Órgão internacional dá aval para uso do etanol de milho do Brasil em navios
maio, 05, 2026 Postado porGabriel MalheirosSemana202619
O Brasil fez seu etanol de milho dar um passo regulatório significativo na Organização Marítima Internacional (IMO, na sigla em inglês), o que dá ao país vantagem em relação aos Estados Unidos e a outros competidores na corrida para fornecer biocombustíveis para os navios que atravessam os oceanos.
O etanol de milho do Brasil, produzido a partir da segunda safra do grão, é o primeiro biocombustível compatível com o transporte marítimo a ter sua pegada de carbono definida e aprovada pela IMO, de acordo com o capitão Flavio Mathuiy, que representa o Brasil no regulador marítimo global.
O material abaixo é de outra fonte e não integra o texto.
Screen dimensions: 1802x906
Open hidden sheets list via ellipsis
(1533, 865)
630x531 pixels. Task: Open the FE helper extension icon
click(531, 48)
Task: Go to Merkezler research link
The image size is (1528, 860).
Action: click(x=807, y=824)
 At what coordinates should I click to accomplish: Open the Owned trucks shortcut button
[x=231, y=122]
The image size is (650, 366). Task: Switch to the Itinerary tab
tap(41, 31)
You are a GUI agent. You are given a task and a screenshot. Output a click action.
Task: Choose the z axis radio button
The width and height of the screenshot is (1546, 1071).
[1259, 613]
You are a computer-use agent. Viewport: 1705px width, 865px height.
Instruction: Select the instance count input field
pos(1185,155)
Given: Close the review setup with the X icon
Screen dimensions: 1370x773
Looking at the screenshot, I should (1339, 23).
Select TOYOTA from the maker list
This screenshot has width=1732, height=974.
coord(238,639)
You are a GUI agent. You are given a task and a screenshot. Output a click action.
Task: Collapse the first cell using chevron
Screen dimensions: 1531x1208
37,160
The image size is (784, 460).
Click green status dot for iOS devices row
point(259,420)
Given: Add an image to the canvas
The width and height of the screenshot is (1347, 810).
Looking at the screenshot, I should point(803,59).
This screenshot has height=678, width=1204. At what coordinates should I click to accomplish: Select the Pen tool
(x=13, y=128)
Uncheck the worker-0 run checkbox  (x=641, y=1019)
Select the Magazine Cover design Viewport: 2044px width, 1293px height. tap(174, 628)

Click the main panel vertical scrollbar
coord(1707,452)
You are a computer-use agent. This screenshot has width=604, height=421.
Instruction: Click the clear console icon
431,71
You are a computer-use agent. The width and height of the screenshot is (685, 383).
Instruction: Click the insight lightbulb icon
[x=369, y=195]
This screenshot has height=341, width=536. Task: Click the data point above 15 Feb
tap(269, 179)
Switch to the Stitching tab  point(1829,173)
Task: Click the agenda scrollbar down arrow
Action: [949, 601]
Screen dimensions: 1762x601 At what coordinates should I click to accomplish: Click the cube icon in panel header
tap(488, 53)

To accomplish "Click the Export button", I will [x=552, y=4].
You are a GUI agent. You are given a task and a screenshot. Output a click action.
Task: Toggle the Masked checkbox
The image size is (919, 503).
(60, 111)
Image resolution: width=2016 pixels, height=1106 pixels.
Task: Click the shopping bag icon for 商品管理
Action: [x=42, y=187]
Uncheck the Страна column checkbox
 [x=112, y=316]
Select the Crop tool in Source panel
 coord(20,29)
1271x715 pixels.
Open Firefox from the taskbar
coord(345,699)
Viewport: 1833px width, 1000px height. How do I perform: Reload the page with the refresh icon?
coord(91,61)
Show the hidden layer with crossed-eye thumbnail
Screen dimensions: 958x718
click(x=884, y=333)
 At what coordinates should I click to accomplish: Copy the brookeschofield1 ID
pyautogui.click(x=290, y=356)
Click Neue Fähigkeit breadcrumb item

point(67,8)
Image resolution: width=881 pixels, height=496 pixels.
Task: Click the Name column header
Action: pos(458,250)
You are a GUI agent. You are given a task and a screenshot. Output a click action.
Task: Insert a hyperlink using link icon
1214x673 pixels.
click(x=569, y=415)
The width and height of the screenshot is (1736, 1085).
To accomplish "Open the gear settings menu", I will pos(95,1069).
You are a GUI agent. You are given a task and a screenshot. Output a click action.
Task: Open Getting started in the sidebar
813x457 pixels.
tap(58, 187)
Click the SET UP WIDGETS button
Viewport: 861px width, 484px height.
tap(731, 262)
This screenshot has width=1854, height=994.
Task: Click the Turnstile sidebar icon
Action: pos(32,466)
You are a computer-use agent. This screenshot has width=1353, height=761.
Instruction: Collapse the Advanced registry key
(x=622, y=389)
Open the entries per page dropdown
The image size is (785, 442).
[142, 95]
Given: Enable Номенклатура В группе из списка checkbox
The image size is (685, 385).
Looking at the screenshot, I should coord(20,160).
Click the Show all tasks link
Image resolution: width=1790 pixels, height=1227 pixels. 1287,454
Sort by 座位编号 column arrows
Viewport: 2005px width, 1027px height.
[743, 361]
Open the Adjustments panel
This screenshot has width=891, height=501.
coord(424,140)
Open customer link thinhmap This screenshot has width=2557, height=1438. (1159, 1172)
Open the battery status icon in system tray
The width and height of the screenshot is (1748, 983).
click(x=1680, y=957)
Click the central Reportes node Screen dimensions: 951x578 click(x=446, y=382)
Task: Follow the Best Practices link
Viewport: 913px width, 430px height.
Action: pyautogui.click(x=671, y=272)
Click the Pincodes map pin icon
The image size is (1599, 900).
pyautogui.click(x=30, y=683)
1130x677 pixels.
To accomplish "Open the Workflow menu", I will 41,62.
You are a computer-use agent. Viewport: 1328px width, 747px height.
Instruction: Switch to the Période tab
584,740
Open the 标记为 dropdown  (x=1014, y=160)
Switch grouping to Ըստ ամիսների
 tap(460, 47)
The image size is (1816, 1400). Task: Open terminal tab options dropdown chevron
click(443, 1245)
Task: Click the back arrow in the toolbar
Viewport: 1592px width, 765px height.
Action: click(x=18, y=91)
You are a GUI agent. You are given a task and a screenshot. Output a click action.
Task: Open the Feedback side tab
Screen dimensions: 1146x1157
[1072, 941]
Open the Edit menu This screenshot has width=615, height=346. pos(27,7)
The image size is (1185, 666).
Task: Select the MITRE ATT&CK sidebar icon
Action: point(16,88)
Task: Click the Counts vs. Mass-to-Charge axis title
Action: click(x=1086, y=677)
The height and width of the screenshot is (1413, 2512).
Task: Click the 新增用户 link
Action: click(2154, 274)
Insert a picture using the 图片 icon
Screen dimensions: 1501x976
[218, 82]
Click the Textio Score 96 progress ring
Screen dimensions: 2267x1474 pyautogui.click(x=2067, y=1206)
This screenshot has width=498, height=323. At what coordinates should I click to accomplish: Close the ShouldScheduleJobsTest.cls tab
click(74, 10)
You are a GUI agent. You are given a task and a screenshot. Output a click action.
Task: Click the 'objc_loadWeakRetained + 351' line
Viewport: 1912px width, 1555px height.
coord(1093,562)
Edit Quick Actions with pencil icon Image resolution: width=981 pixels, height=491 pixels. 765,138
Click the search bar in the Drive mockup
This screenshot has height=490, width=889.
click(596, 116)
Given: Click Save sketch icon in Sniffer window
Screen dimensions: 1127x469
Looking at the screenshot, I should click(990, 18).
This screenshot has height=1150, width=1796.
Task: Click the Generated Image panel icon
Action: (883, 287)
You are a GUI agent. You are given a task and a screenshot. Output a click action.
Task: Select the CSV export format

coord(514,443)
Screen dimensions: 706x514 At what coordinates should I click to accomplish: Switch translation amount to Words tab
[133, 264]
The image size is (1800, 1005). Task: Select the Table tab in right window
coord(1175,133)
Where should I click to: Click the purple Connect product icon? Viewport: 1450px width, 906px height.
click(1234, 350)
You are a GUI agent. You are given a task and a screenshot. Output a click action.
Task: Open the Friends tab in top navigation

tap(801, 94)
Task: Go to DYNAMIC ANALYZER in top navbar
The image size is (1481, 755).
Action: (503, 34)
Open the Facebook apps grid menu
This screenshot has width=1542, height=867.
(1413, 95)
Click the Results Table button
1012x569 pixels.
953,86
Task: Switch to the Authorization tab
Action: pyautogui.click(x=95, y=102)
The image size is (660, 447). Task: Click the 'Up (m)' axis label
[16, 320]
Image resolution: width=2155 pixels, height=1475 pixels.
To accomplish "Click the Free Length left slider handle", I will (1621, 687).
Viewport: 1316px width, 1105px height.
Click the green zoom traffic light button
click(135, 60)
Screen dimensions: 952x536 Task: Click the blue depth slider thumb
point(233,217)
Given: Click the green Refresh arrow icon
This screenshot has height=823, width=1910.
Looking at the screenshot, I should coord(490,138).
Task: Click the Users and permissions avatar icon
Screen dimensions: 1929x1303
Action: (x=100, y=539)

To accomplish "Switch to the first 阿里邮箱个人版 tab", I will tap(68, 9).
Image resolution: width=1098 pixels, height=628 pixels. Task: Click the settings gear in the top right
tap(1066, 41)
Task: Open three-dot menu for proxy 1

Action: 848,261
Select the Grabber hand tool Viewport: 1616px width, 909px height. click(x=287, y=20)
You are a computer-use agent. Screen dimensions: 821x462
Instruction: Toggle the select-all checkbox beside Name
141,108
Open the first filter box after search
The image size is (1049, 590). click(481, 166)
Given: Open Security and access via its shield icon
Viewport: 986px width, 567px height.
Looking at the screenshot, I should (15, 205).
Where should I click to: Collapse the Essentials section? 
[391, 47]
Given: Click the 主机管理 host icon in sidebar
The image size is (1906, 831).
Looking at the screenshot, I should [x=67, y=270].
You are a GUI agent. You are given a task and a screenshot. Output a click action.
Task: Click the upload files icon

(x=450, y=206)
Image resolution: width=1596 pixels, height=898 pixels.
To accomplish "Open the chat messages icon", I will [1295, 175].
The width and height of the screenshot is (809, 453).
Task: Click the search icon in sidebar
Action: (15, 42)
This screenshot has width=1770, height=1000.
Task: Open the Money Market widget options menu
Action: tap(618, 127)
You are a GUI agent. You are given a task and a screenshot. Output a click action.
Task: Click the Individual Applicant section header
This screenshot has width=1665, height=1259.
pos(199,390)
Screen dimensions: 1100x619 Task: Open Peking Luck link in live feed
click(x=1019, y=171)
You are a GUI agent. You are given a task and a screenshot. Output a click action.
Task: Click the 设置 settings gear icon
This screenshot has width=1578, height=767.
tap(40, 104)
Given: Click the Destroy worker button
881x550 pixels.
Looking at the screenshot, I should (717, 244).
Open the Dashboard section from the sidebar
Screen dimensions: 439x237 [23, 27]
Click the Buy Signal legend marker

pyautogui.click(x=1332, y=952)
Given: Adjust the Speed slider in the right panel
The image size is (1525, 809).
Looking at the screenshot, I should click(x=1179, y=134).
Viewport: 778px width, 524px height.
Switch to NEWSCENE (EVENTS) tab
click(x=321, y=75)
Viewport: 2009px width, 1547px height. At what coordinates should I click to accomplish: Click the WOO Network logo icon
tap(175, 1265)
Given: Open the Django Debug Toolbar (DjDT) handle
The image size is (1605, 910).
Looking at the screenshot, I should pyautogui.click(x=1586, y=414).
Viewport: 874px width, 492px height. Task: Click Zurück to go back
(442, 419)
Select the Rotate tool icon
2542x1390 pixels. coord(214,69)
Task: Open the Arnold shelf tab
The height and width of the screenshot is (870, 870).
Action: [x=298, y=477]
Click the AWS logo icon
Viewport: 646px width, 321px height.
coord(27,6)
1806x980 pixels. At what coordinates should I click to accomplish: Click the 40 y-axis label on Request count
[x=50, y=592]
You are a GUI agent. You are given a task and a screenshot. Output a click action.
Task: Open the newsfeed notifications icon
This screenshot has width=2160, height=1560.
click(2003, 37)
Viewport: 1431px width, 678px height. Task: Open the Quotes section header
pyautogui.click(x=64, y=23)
A IMO, que tem sede em Londres, não respondeu a um pedido de comentário durante um feriado no Reino Unido.
O movimento retira um obstáculo fundamental antes da entrada em vigor de um framework da IMO para reduzir as emissões de gases-estufa no transporte marítimo, dando um impulso para os produtores de milho do país e vendedores de etanol. O framework da IMO foi aprovado em abril de 2025, mas sua adoção foi postergada para dezembro de 2026 após pressão dos EUA. A indústria global de navegação responde por 2% a 3% das emissões de gases de efeito estufa no mundo, de acordo com a IMO.
O Comitê de Proteção Ambiental Marítima da IMO, que se reuniu em Londres na semana passada, aprovou um “valor padrão” de 20,8 gramas de gás carbônico equivalente por megajoule para o etanol brasileiro feito do milho de segunda safra. O valor de referência para o bunker de petróleo é de 93,3 gramas de gás carbônico por megajoule. “A aprovação do valor padrão sinaliza para as companhias de navios quais combustíveis alternativos elas podem escolher”, disse Mathuiy.
Segundo ele, o Brasil também está buscando aprovação técnica na IMO para o etanol de cana e o biodiesel feito de óleo de soja e gordura animal para uso no transporte marítimo.